WHAT YOU SHOULD DO ::
The expected output is an exact copy of the lines from the one containing "Where should I" to the final line below, minus any pictures.

DATA SUPPLIED ::
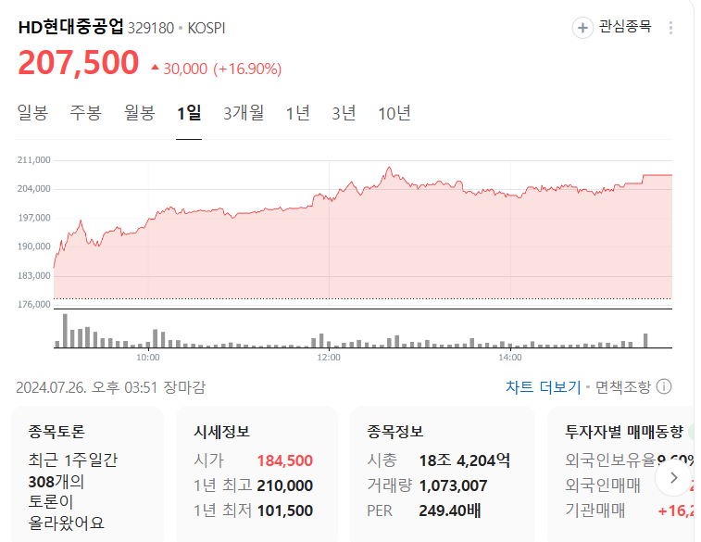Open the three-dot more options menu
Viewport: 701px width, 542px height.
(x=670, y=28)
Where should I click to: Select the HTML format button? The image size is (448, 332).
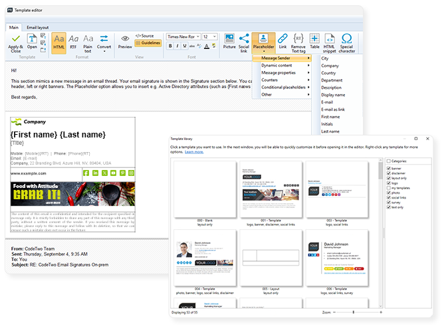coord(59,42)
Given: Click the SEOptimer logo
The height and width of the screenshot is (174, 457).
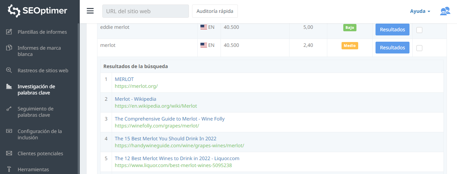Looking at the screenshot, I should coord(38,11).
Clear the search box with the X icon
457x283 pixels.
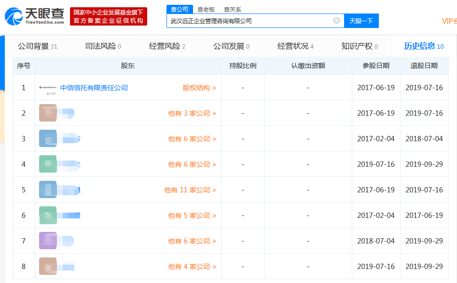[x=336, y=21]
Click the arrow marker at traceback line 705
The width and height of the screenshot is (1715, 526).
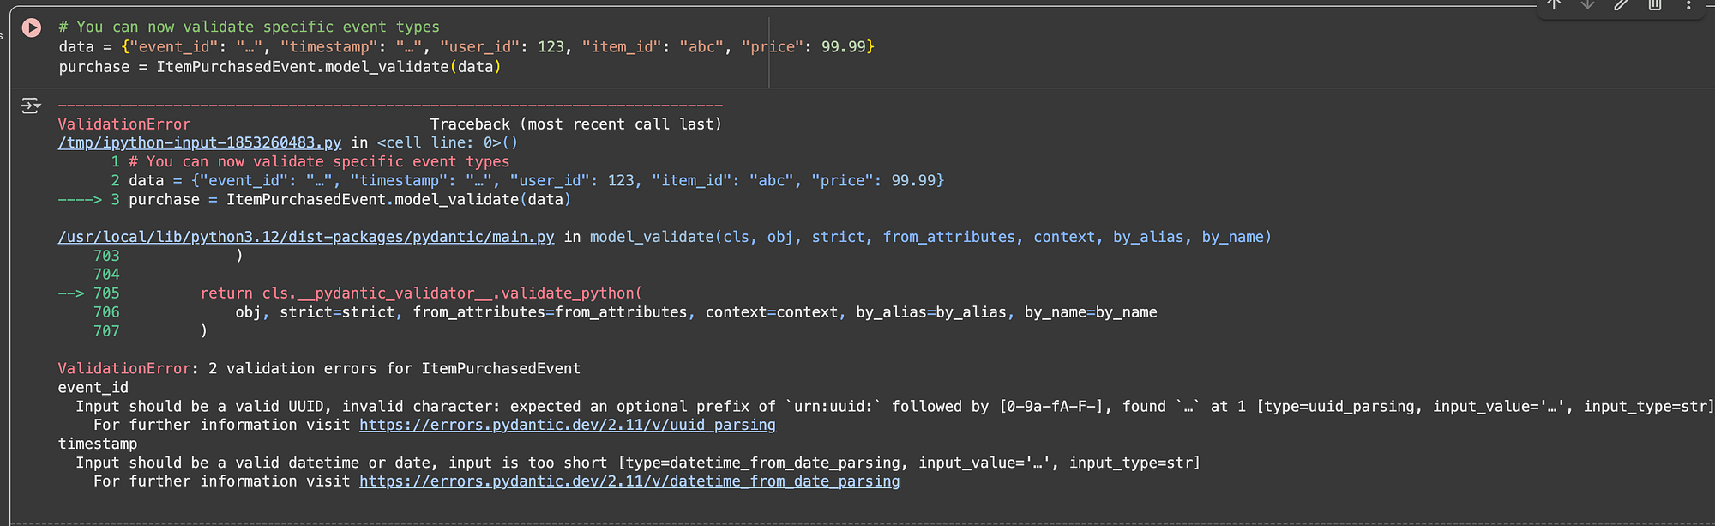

SOLUTION TO THIS EXERCISE ::
Where should I click to: Select the HTML format button? The image size is (448, 332).
coord(59,42)
Given: Click the SEOptimer logo
The height and width of the screenshot is (174, 457).
Looking at the screenshot, I should coord(38,11).
Clear the search box with the X icon
457x283 pixels.
[x=336, y=21]
Click the arrow marker at traceback line 705
The width and height of the screenshot is (1715, 526).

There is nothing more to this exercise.